Für Christina Warinner geht derzeit ein Traum in Erfüllung: «Dank neuer Technologien können wir immer weiter zurück in die Vergangenheit sehen. So eröffnet sich uns eine ganz neue Welt.» Gut möglich, dass die Teams von Warinner und Stallforth auch noch Naturstoffe finden, die sich als alternative Energiequellen, Farbpigmente oder Materialien für die Industrie nutzen lassen. Doch in erster Linie geht es darum, die Vielfalt von Antibiotika zu erhöhen. Gleichzeitig wird das Projekt «Paläobiotechnologie» helfen, Grundlegendes zur Geschichte der Menschheit zu klären. Dazu gehören die Fragen, wie sich Bakterien und die von ihnen produzierten antibiotischen Naturstoffe sowie die Resistenzen dagegen im Laufe der Evolution entwickelt haben. Klar ist: Resistenzen sind nicht erst mit der Herstellung von Antibiotika durch den Menschen entstanden. Bakterien fanden schon vor Zehntausenden von Jahren Wege, sich gegen die antibiotischen Stoffe ihrer Feinde und Konkurrenten zu wehren. Deshalb machen sich Warinner und Stallforth keine Illusionen: Bakterien werden auch gegen neue Antibiotika wieder Resistenzen entwickeln. «Wenn wir aber verstehen, wie Bakterien im Laufe der Zeit resistent wurden, kann das Hinweise geben, wie Antibiotika beschaffen sein müssen, damit dies möglichst lange nicht geschieht», sagt Stallforth. Um die Evolution der Bakterien, Naturstoffe und Resistenzen zu verstehen, werden die Forschenden deshalb auch Vergleiche mit heutigen Mikrobiomen anstellen. Von Interesse sind dabei unter anderem die Mikrobiome traditionell lebender Gesellschaften in der Mongolei oder in Kamerun, die keine industriell hergestellten Nahrungsmittel essen und wenig Kontakt mit pharmazeutisch hergestellten Antibiotika haben.

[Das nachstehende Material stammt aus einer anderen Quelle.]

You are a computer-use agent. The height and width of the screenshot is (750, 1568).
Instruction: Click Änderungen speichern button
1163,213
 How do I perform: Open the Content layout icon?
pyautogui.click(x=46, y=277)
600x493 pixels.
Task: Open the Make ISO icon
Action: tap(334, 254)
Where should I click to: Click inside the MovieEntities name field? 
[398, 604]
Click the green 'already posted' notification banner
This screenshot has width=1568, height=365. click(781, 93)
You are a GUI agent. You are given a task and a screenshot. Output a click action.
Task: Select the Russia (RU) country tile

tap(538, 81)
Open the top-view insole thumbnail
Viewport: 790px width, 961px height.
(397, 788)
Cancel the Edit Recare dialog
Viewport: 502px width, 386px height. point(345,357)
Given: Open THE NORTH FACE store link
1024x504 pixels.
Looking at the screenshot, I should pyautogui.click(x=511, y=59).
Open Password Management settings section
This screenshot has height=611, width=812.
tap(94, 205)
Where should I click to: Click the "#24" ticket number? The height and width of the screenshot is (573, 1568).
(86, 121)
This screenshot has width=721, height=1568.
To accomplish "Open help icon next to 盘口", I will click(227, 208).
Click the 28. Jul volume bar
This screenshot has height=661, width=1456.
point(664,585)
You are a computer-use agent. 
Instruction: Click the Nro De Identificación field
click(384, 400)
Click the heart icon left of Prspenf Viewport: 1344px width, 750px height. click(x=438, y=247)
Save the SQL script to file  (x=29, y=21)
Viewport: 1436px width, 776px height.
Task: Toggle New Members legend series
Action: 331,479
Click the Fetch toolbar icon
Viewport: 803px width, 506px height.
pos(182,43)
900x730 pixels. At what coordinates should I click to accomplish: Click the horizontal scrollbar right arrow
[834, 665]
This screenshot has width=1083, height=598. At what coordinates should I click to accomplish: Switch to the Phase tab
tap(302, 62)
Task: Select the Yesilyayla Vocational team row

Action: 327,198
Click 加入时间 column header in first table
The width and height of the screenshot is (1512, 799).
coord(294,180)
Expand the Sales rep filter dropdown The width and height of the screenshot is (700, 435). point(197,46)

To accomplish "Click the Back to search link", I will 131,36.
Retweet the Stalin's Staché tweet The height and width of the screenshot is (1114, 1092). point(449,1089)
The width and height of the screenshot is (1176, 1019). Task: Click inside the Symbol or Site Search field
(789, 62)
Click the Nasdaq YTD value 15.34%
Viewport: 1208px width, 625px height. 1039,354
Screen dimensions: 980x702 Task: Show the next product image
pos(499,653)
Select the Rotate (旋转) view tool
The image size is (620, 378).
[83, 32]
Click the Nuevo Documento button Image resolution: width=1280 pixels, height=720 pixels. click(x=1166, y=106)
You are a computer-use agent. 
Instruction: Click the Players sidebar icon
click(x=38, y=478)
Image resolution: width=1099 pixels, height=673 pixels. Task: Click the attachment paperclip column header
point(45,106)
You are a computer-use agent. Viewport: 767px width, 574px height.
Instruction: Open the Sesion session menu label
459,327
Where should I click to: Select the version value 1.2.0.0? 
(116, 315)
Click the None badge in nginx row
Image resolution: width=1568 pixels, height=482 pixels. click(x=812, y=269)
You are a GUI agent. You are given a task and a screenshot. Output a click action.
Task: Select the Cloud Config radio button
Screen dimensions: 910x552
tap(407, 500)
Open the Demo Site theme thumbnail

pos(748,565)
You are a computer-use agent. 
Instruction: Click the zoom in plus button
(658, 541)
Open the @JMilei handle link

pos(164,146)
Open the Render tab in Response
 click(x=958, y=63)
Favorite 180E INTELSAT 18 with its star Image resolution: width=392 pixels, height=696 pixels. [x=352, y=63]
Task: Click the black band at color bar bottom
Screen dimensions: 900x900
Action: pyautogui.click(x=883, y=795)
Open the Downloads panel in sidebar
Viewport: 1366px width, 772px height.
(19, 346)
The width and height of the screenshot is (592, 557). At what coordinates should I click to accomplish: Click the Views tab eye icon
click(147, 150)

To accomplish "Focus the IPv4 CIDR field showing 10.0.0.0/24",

Resistenzen hinausschieben

«Die Verhinderung von Resistenzen ist ansonsten vor allem auch eine politische und Public-Health-Aufgabe», betont Pierre Stallforth. Es geht darum, neu gewonnene Antibiotika vorsichtig anzuwenden, beispielsweise nur als Reservemedikament oder in Kombination mit anderen Wirkstoffen. Ausserdem müsse unbedingt verhindert werden, dass Antibiotika-Abfälle aus den Produktionsstätten in die Natur gelangen, wie dies etwa in Indien oft geschieht. «Wenn wir hier vorsichtiger sind, können wir neue Resistenzen um Jahrzehnte hinausschieben», so Stallforth. Die Suche nach neuen antibiotischen Wirkstoffen wird trotzdem immer weitergehen müssen. Im Rahmen des Projektes «Paläobiotechnologie» wollen die Forschenden deshalb ein Verfahren entwickeln, um in Zukunft grosse Mengen von Naturstoffen effizient gewinnen und auf ihre antibiotische Wirkung testen zu können. Bis 2029 werden die Teams dabei von der Werner Siemens-Stiftung unterstützt. Damit sie bis dann auch für die Pharmaindustrie interessante Wirkstoffe vorlegen können, werden sie vielversprechende Naturstoffe bereits präklinisch testen. So können sie herausfinden, ob diese in Zellkulturen und im Tierversuch wirksam sind – und ungefährlich.

Weltpremiere

Das Forschungsprojekt ist eine Weltpremiere: Noch nie hat jemand in Fossilien nach neuen Antibiotika gesucht und versucht, Naturstoffe ausgestorbener Bakterien wieder zum Leben zu erwecken. Christina Warinner und Pierre Stallforth suchen in einer einzigartigen Nische, die eine bisher unentdeckte Vielfalt von potenziellen Antibiotika verspricht. Mit Unterstützung der Werner Siemens-Stiftung können Warinner und Stallforth gemeinsam den weltweit neuen Forschungszweig der Paläobiotechnologie begründen – und auch nachhaltig verankern, unter anderem in Form einer interdisziplinären Graduiertenschule. Dort lernen die Archäologen von morgen die biotechnologischen Methoden kennen und die Biotechnologinnen das anthropologische Rüstzeug für ihre Arbeit – für die gemeinsame Reise in die Vergangenheit und in die Zukunft.